Währenddessen erleidet aber der zivile Sektor beträchtliche Verluste...

Erstens geht die Aufstockung des Budgets für die Streitkräfte auf Kosten der öffentlichen Dienste. Jeder Angriff sorgt für Einschnitte bei der Bildung, dem Gesundheits- und dem Transportwesen. Bevor diese Runde der Gewalt begann, versuchten politische Fraktionen der Mitte den Militärhaushalt zugunsten der sozialen Dienste zu kürzen. Und siehe da, kurz darauf begann die Operation aufgrund des enormen Einflusses, den das Militärsystem auf die Regierungspolitik hat. Hinzu kommen die direkten und indirekten Belastungen für die Zivilwirtschaft. Die Raketen haben Eigentum beschädigt. Menschen haben Angst, zur Arbeit zu gehen. Zahlreiche Fabriken haben ihre Tätigkeit unterbrochen und auch in der Landwirtschaft herrscht vielerorts Stillstand. Drittens sind da die indirekten Kosten, wie die für die Tourismusbranche. In vielen Hotels haben Delegationen ausländischer Unternehmer ihre Buchungen storniert und sind in andere Länder gereist, um da Geschäfte zu machen.

Gaza ist ein Gefängnismarkt, der zum Kauf israelischer Produkte gezwungen ist. Schadet die Offensive den Lieferanten?
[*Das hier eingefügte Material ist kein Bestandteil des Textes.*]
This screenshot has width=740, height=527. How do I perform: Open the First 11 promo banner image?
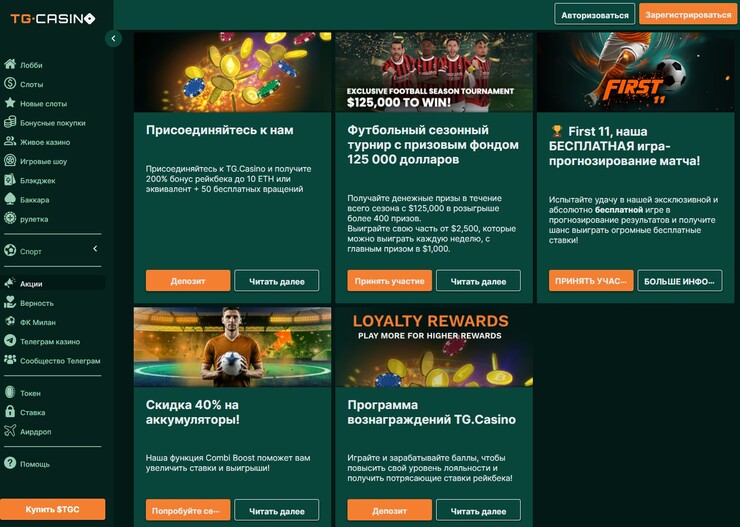(x=635, y=72)
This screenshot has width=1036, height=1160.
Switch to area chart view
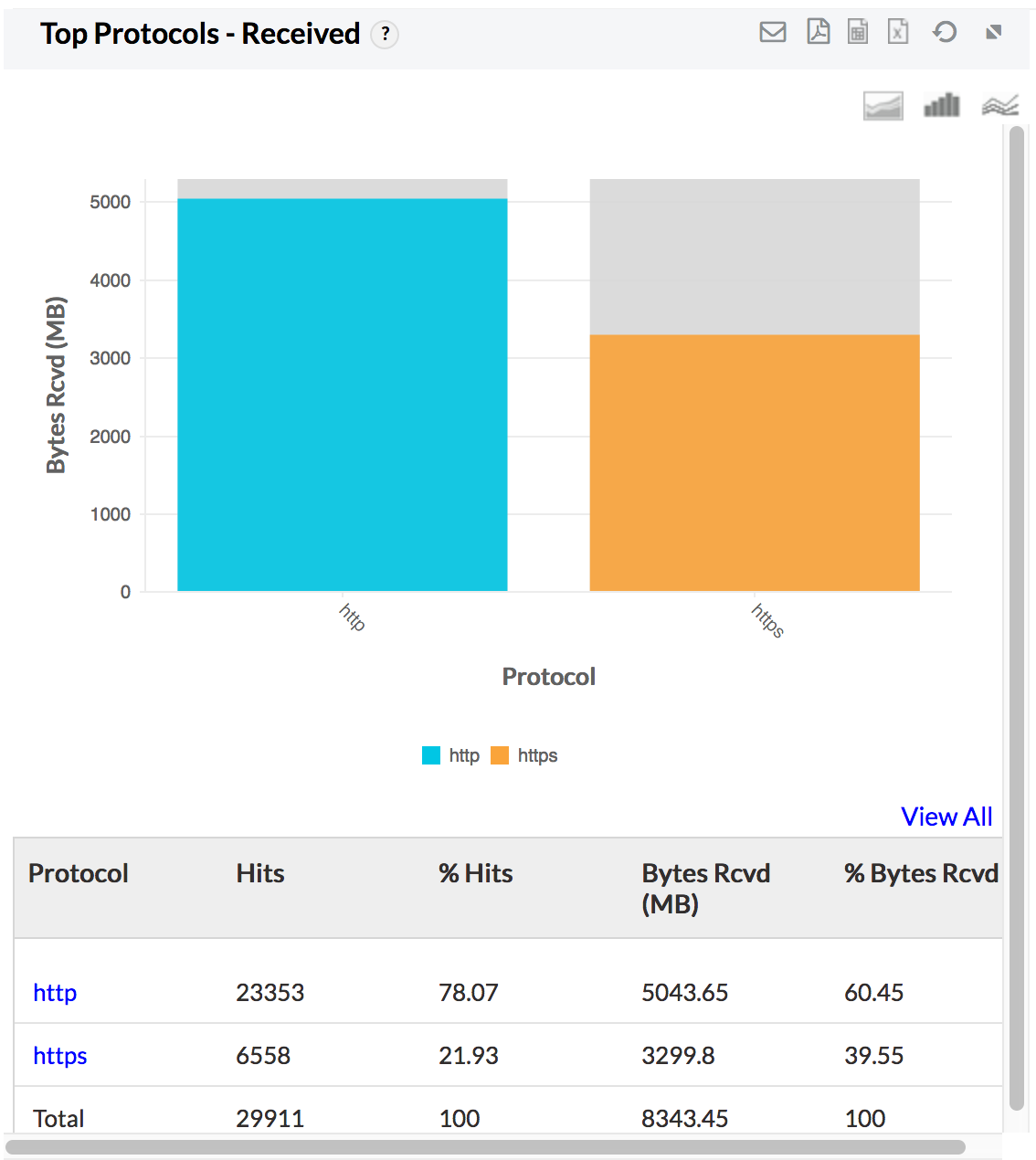coord(883,106)
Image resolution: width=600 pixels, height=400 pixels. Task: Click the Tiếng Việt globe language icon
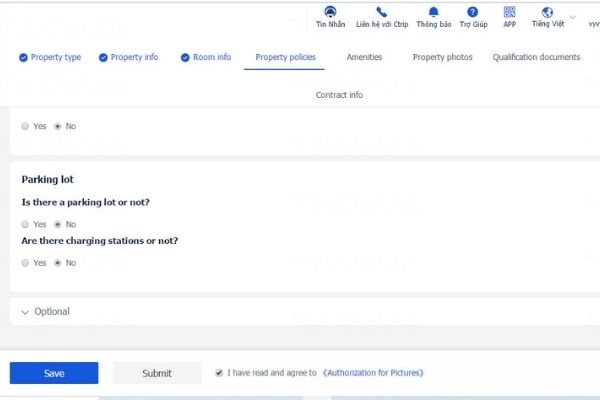(547, 12)
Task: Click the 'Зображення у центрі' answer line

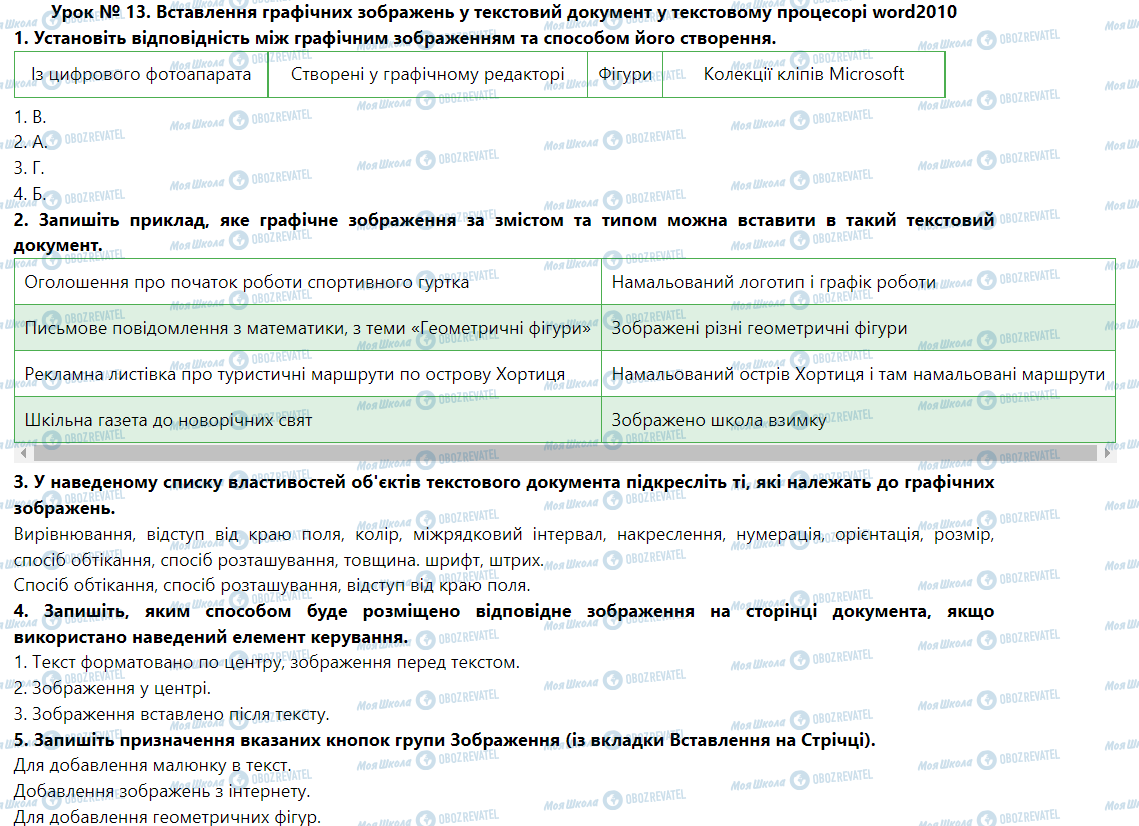Action: tap(112, 688)
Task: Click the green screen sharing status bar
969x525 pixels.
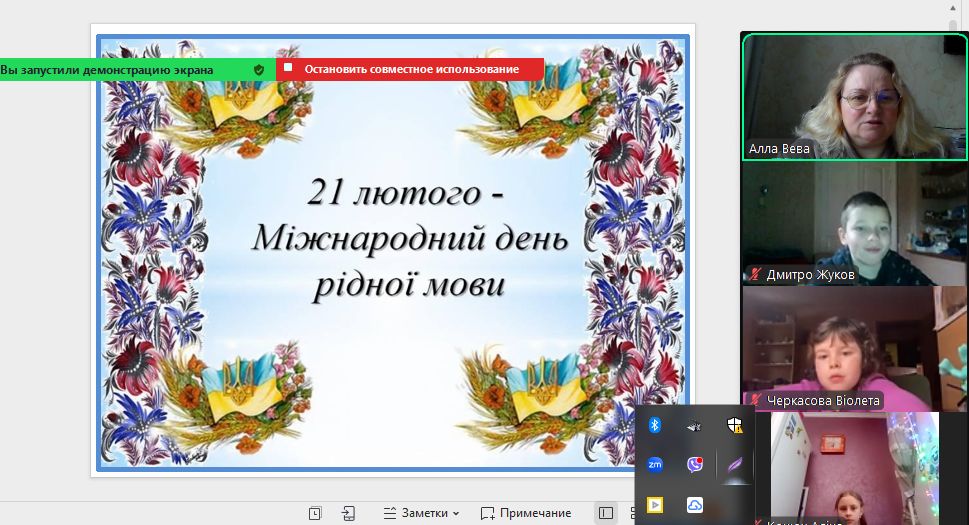Action: [120, 69]
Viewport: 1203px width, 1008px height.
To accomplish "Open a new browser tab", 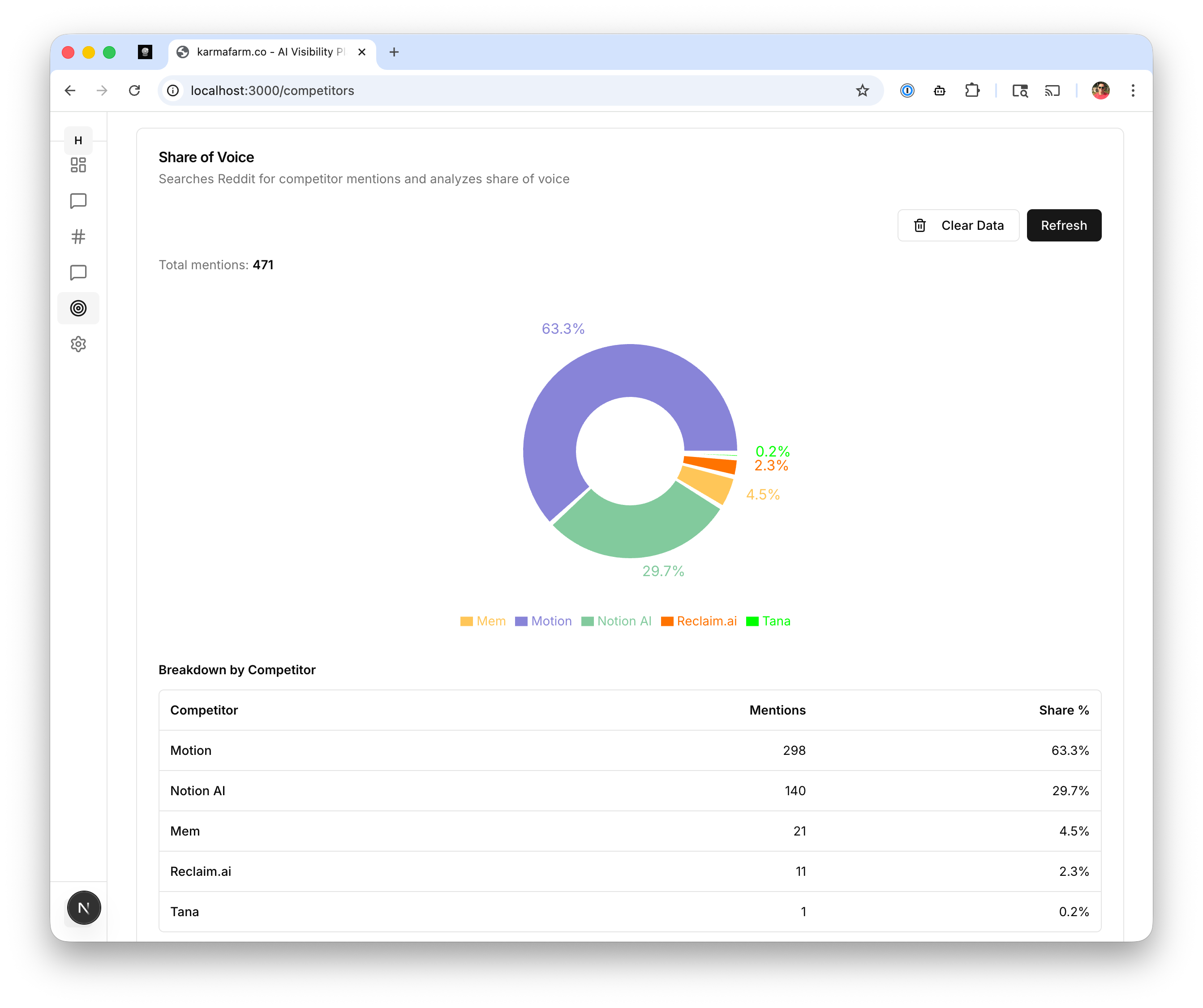I will coord(394,52).
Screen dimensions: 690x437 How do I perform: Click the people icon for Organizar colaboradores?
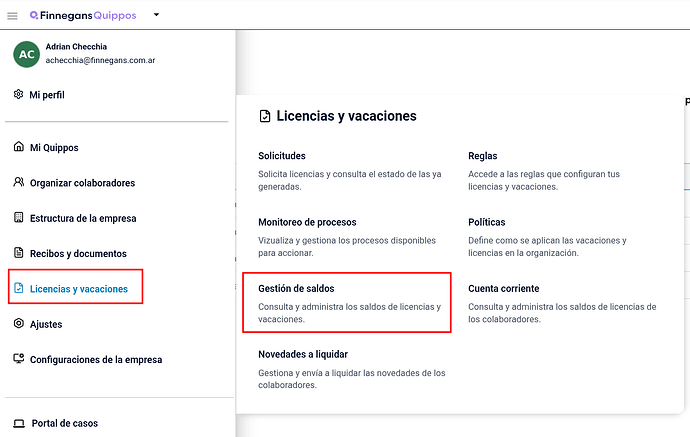[18, 182]
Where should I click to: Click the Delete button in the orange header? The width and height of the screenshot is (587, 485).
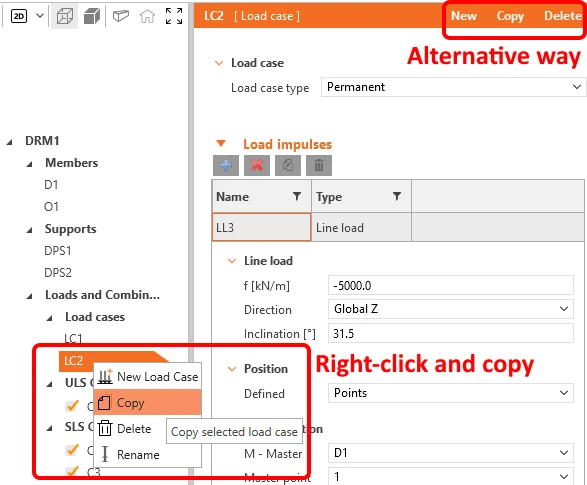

Nicht wirklich. Gaza ist zwar ein Knastmarkt, garantierte aber vor Beginn der Blockade sehr viel höhere Gewinne. Vor dem Embargo war es für die israelischen Gesellschaften sehr viel einfacher ihre Produkte in die dortigen Supermärkte zu bringen und billige Arbeitskräfte auszubeuten. Von einer gelockerten Blockade würde die israelische Wirtschaft profitieren, weil sie 1,8 Millionen Menschen noch stärker ausbeuten könnte. Denn das ist eine Gemeinschaft, die nicht genug produzieren kann, aber konsumiert.

Könnte dieser neuerliche Angriff die Boykottkampagne stärken?

Es gab weltweit eine beachtliche Intensivierung der Kampagne. Das erkennt man auch an den Reaktionen bestimmter Politiker. Der Finanzminister und Siedler Naftali Bennett bemüht sich den Handel mit China, Indien und Japan zu erhöhen und sich von der Abhängigkeit von Europa zu befreien, wo der Boykott stärker Fuß faßt. Und doch hat das Israelische Institut für Statistik vor zwei Tagen einen deutlichen Rückgang des Wertes der Exporte verzeichnet, bevor diese Operation begann. Anfang 2014 sank der Wert um sieben Prozent und in Richtung Asien um 10 Prozent. Viele exportorientierte Unternehmen haben eine Notstandssitzung des Kabinetts verlangt, um diese Krise zu behandeln.

Viele meinen, daß es bei dem Angriff auf Gaza auch um die Kontrolle der Energievorkommen vor der Küste ging. Ist das der Fall?

Ich glaube nicht, daß es da einen direkten Zusammenhang gibt. Israel hat bereits begonnen, die eigenen Lagerstätten auszubeuten und Abkommen über den Verkauf der Energieträger mit der Türkei, Zypern und Griechenland geschlossen. Wenn die Palästinenser eines Tages in der Lage sind, ihr Erdgas zu fördern, werden sie keinen Markt dafür finden, weil Israel sich den Mittelmeerraum geschnappt hat und in der Lage sind wird, zu niedrigeren Preisen anzubieten.

[Dieses Interview erschien zuerst in der linken italienischen Tageszeitung »il manifesto“ vom 2.8.2014. Übersetzung: Andreas Schuchardt.]